Screenshot grounding data:
★ ★ ★ ★ ★ ★ ★
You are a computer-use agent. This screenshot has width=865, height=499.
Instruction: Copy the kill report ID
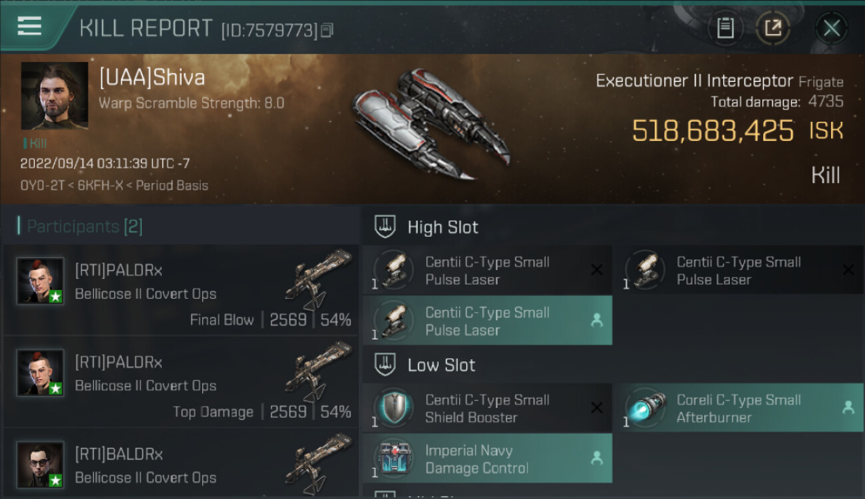[x=327, y=30]
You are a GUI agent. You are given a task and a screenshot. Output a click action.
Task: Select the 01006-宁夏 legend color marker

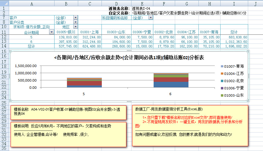tap(222, 88)
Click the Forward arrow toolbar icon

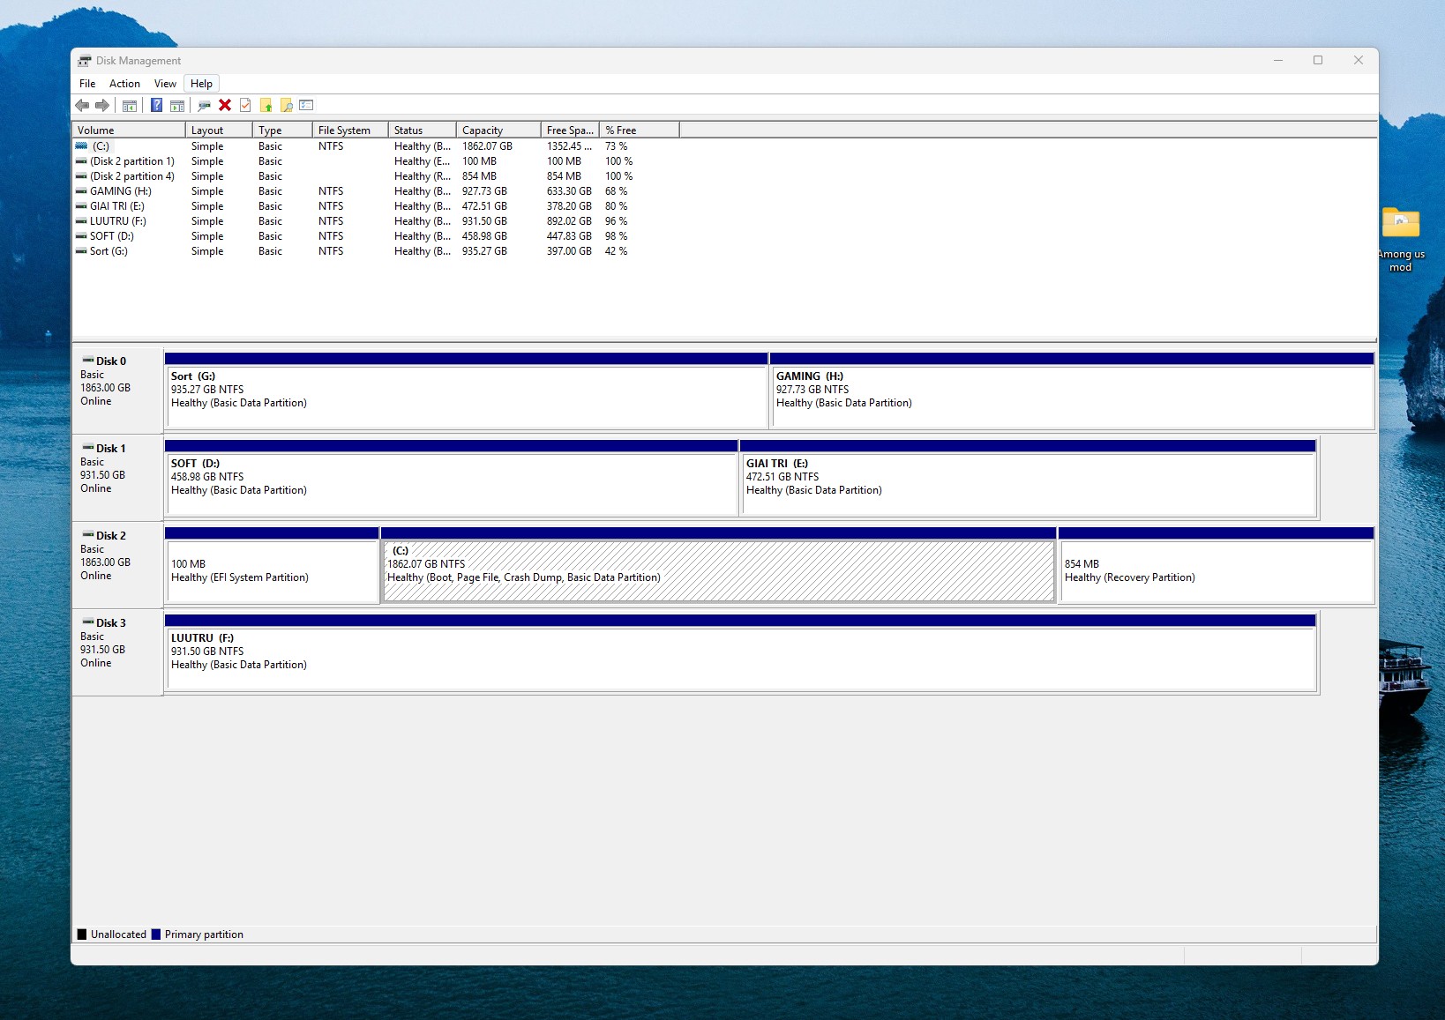pyautogui.click(x=102, y=106)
★ ★ ★ ★ ★ ★ ★
WHAT YOU SHOULD DO
Begin at the line containing "You are a GUI" and copy every line through the end of the data above exactly, omitting the pictures.

EXPECTED ANSWER
You are a GUI agent. You are given a task and a screenshot. Output a click action.
Task: Select the 01006-宁夏 legend color marker

tap(222, 88)
Click the Forward arrow toolbar icon

pyautogui.click(x=102, y=106)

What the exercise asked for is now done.